Jenkins, LJ stated at page 911:
The only possible conclusion of law in the present case seems to me to be that the payment in question was not a payment of remuneration, but was one made in consideration of the taxpayer, at the request of the company, giving up his right to continue to be employed by the company down to March 31, 1944, and to earn and receive. his contractual remuneration down to that date.
Jenkins, LJ presumably would have reference to the facts of that case as applying to a wrongful dismissal by the employer, so that an action arises from wrongful dismissal. At the case at Bar, there has been no discharge of the appellant by any of the companies to the agreement (Exhibit R-3).
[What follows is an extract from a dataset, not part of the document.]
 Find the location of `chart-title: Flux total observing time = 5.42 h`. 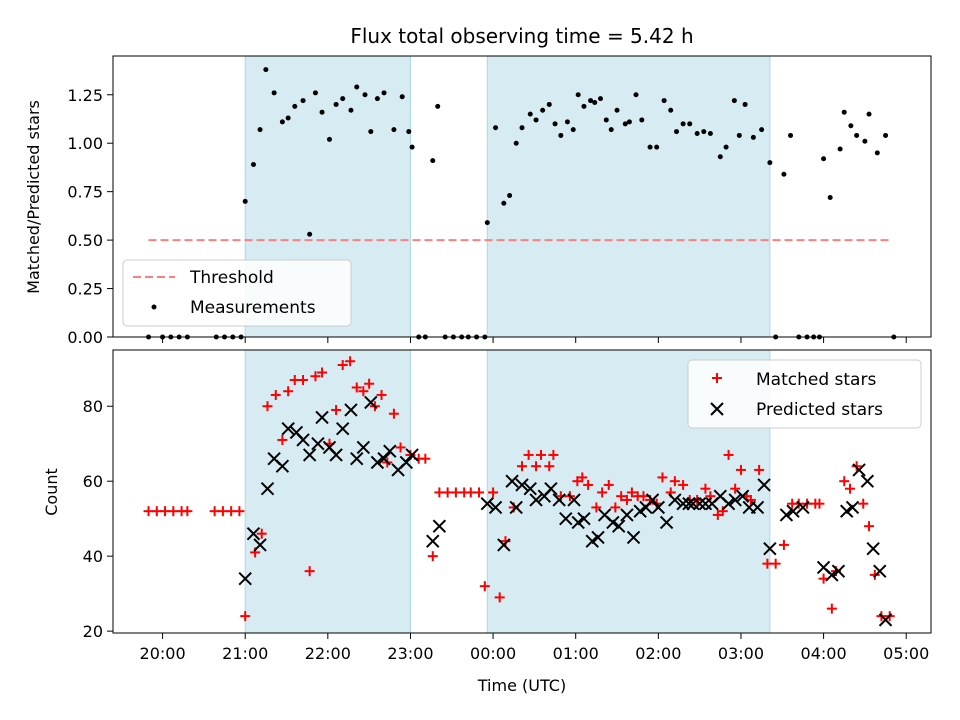

chart-title: Flux total observing time = 5.42 h is located at coordinates (522, 36).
In Hafezi v MNR, 27 Tax ABC 18; 61 DTC 357, an action was brought for $2,500 for work done and for damages of $25,000, and it was settled at $6,100, and agreed that $2,000 was income, and after legal expenses there was in question $2,124. It was held that the sum of $2,124 was capital as this amount represented damages for the deprivation of an enduring right being destroyed, and no part was remuneration for past services. In the case at Bar there has been no action brought and no discharge, nor was there any deprivation of an enduring right of the appellant being destroyed.
In Hely-Hutchinson v Bray head Ltd and Another, [1967] QB 549, the action deals with ostensible or apparent authority of a director acting for the company, but that can have no application in respect to the agreement in this case (Exhibit A-4 or R-1) because the appellant was no stranger to the holding company, being a director of the holding company, and he knew that no directors meeting had been called.
2. The appellant also contends that the sum of $30,000 was paid as a consideration for the surrender of shares. Shares were not mentioned in the agreement (Exhibit R-3) and the values exchanged were the $30,000 to be paid by the company against the resignation of the appellant as director, officer, and employee of any of the said companies (Exhibit R-3), and perhaps the release (para 6, Exhibit R-3). Further the shares were qualifying shares; therefore, once the office held by the appellant had ceased, the shares were held in trust for another person, the real owner. Hence, the companies need not deal with such shares.
Evidence of Alys Little testifies that there were qualifying shares to be returned and that they did not belong to the appellant. The son, William R Little, testified that they were qualifying shares, and that the appellant paid nothing for them.
In any event, the cases cited by the appellant do not support his contention. In Harvard & Wilson Street Realty Co Ltd v MNR, 33 Tax ABC 199; 63 DTC 769, it was contended that the company had in fact received $220,000 for a parcel of land, and the price of $180,000 recited in the deed was alleged to be false, and a fraud on the income tax. There is no suggestion here that there was any such falsity in preparing the agreement in question (Exhibit R-3), and in any event the case cited held that the evidence did not establish the falsity of the price recited in the deed.
In Van Hummell v International Guarantee Company, [1913] 10 DLR 306, the case deals with a promoter rendering his services before the company was formed, and therefore it was held that the company was not liable. There is no suggestion that these companies mentioned as parties in the agreement (Exhibit R-3) were not in existence.
Sloan and Holt v Margolian, Sidler and Margolian’s (Truro) Ltd (1957), 8 DLR (2d) 115, was a shareholder’s class action to set aside a director’s resolution appointing a managing director and it was held that the company should be a party. This is a mere limitation of the equitable remedy for class actions, and has nothing to do with the present case.
The onus is on the appellant (Johnston v MNR, [1948] SCR 486: [1948] CTC 195; 48 DTC 1182; and Dezura v MNR, [1948] Ex CR 10; [1947] CTC 375; 48 DTC 1101). This appellant has not established any grounds of error by the Tax Appeal Board; therefore, the appeal is dismissed with costs payable by the appellant. As there is no counterclaim to change the judgment of the Tax Appeal Board, that judgment will stand.